## Exercise requirements
Each line in the entries below that holds the string "agent" must be copied.

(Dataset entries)
-- Opening Marker --

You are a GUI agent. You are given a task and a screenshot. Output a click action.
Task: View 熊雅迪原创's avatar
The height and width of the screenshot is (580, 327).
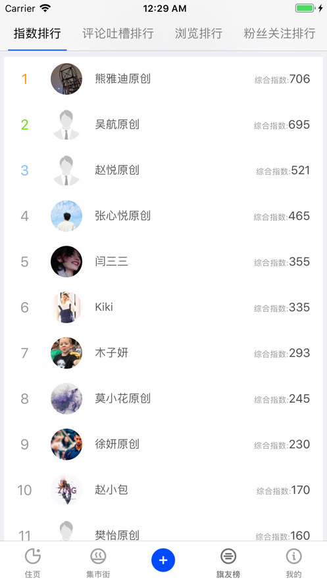coord(66,79)
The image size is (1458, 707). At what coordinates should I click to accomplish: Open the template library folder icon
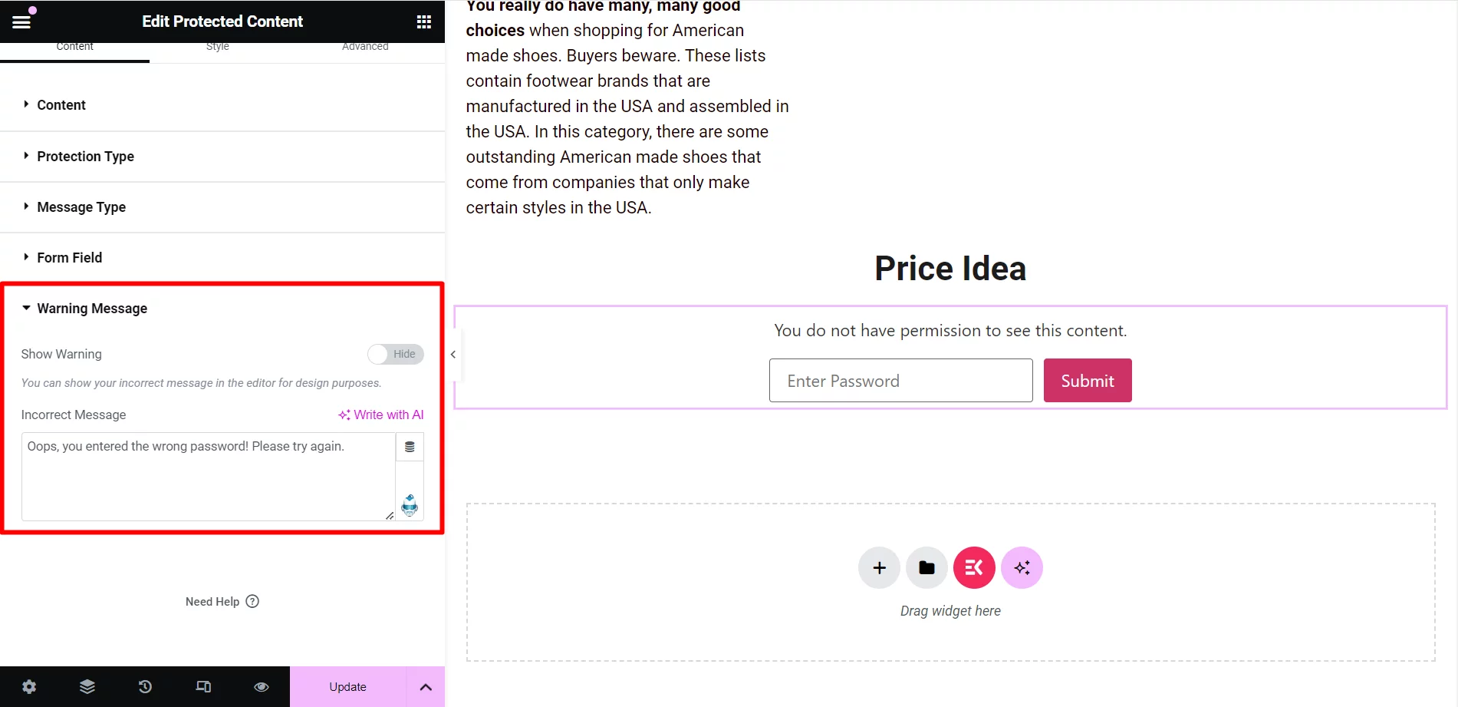click(x=926, y=568)
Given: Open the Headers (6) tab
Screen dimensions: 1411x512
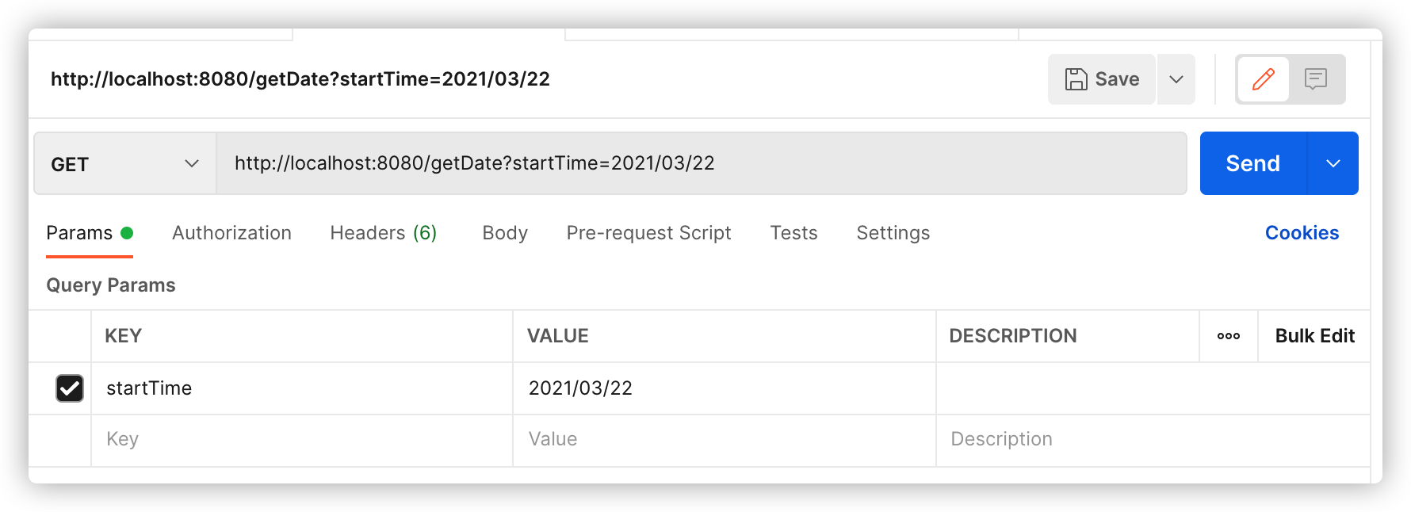Looking at the screenshot, I should tap(383, 233).
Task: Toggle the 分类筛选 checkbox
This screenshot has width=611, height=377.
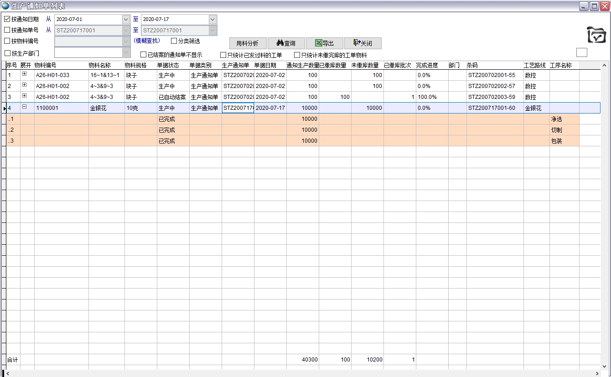Action: pos(174,41)
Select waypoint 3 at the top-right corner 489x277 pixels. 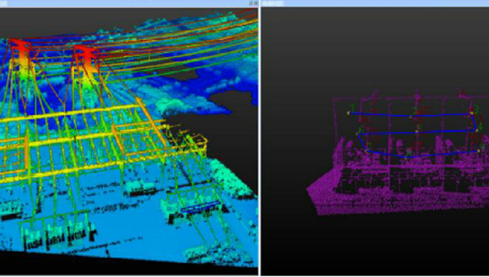pos(471,113)
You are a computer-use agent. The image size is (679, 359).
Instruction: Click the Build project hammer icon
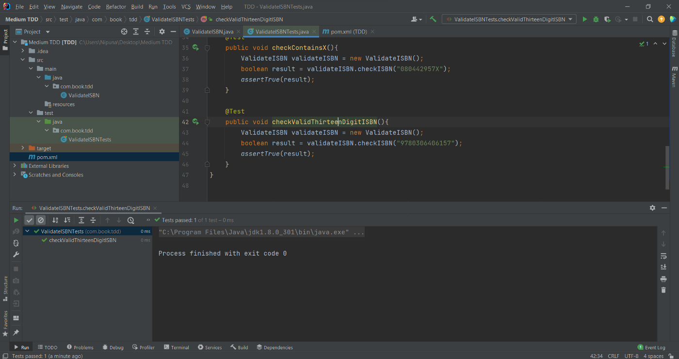pyautogui.click(x=433, y=19)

-- Closing Marker --

## Output of the exercise
You are a GUI agent. You are given a task and a screenshot. Output a click action.
You are a computer-use agent. The image size is (679, 359).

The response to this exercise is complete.